Document section =
-- Begin --

# Toshiba 281C Double-Side Scanning and File Format



## ejunussov (May 2, 2008)

Is there any way to scan double-sided pages in Toshiba 281C? There only seems to be an option for single-side page scanning. 

Another question I have is regarding selection of the default scan file format. My machine always defaults on tiff. Is there any way to default on pdf?

Thank you in advance,

Ed


----------



## TheCopierGuru (May 2, 2008)

You simple press USER FUNCTIONS button, then selected the USER tab. Press the SCAN icon. There on the right you will see 2 sided scan. Select BOOK to scan both sides of an original.

If you are scanning from a template let me know and I will tell you how to modify the template in Top Access. 

Also, if you need the user's manual, request it on my forum at thecopierguru.com and I will attach it to a private message to you.

TheCopierGuru.com


----------



## ejunussov (May 2, 2008)

Thank you very much, it worked.

Would you know how to make pdf the default format when scanning?

Ed


----------



## TheCopierGuru (May 2, 2008)

Shut your machine down. Hold down the 0 and 8 keys at the same time while you turn the copier on and keep them held until you hear a beep then let to of the keys. You will be in adjust mode.

Enter 219 and press start. 
Change the 0 to a 1 and press start.
Hold down the energy saver button and keep it held until the machine automatically turns itself off (you will hear a series of beeps while it is shutting down).

-- End --

Information given =
-- Begin --

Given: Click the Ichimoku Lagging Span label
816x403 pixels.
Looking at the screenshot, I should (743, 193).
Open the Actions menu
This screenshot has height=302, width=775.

-- End --
-- Begin --

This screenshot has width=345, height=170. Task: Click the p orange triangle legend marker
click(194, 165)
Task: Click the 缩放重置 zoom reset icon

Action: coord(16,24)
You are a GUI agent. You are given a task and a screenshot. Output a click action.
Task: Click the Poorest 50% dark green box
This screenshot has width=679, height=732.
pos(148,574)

-- End --

Problem to solve = Could you set down, word for word, everything in the copier scanning thread from "You simple press" down to "in Top Access."?

Exercise result =
You simple press USER FUNCTIONS button, then selected the USER tab. Press the SCAN icon. There on the right you will see 2 sided scan. Select BOOK to scan both sides of an original.

If you are scanning from a template let me know and I will tell you how to modify the template in Top Access.